Ia menambahkan bahwa mebel seperti ranjang bertingkat, meja belajar, dan lemari masih dalam tahap produksi oleh rekanan pusat di Jakarta.
“Begitu sampai, langsung kami pasang. Untuk pekerjaan sipil, kami pastikan tidak mengganggu saat siswa mulai masuk karena hanya dikerjakan di sisi luar,” jelasnya.
Tiga Gedung Dipinjamkan BPMP untuk Sekolah Rakyat
Dikonfirmasi terpisah, Kepala BPMP Kaltim, Sujarwo, mengatakan tiga gedung telah dipinjamkan untuk program Sekolah Rakyat, yakni Gedung P, O, dan D (disamakan dengan sebutan Gedung 1, 2, dan 3).
“Ini diskresi kami karena masih menunggu arahan pusat. Prinsip kami, membantu tapi tidak boleh terganggu,” katanya.
Total terdapat 12 ruangan yang dimanfaatkan untuk asrama siswa, kelas, ruang penjaga, dan ruang makan dua lantai.
Fasilitas pendukung milik BPMP seperti laboratorium komputer, perpustakaan buku, klinik kesehatan, dan aula olahraga juga bisa digunakan oleh siswa, asalkan tidak sedang digunakan pihak BPMP.
“Fasilitas itu milik negara.
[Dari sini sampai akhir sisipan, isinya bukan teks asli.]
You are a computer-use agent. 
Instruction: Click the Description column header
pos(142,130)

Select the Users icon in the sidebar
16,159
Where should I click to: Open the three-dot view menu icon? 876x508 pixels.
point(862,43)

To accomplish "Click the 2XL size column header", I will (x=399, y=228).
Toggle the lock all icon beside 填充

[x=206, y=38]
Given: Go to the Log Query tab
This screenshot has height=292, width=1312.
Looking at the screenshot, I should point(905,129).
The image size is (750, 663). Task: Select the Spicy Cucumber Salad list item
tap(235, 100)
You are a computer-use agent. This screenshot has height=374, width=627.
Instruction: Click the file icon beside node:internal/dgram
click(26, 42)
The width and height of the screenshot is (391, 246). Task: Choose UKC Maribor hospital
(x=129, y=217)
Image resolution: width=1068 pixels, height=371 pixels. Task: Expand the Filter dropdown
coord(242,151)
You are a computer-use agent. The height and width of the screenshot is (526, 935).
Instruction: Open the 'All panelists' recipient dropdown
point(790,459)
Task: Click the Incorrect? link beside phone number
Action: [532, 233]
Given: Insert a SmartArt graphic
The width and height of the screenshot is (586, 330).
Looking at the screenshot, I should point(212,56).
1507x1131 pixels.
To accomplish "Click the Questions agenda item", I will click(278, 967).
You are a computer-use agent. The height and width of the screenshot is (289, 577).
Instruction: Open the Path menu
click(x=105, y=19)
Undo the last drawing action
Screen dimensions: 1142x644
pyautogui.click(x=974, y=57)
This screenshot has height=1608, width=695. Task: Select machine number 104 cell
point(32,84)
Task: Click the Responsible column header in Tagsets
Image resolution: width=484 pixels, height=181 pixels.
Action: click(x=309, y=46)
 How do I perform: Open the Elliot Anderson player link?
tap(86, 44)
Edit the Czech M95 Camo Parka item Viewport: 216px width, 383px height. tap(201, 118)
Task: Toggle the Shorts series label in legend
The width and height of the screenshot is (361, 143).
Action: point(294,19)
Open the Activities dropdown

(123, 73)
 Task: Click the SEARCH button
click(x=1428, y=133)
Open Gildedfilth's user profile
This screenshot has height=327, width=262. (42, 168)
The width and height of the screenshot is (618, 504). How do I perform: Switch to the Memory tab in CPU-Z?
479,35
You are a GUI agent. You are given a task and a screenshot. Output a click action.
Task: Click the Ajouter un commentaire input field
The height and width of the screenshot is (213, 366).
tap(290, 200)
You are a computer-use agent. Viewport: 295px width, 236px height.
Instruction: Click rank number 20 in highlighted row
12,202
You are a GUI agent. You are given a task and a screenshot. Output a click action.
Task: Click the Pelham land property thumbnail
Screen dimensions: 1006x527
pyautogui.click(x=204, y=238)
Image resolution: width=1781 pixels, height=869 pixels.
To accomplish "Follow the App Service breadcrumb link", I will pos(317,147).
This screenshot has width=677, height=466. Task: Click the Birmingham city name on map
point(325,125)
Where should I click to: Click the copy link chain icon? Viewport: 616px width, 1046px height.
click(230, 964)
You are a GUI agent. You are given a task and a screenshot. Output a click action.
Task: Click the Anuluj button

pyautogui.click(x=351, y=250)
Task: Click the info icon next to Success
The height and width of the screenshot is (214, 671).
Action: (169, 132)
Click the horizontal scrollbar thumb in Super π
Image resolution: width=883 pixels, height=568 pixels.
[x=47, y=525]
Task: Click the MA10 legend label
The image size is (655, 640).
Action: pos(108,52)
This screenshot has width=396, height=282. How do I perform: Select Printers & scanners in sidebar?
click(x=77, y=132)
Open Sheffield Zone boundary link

Kalau sedang tidak kami pakai, silakan digunakan. Tapi kalau berbenturan dengan jadwal kami, ya tidak bisa,” tegas Sujarwo.
Untuk asrama guru, BPMP telah menyiapkan cadangan ruangan yang dapat menampung 8 hingga 12 orang, apabila nantinya terdapat guru yang diasramakan.
“Kalau memang tidak cukup, sebagian mungkin berbagi ruang dengan siswa. Tapi kami upayakan tetap sesuai standar kontrak,” tutupnya.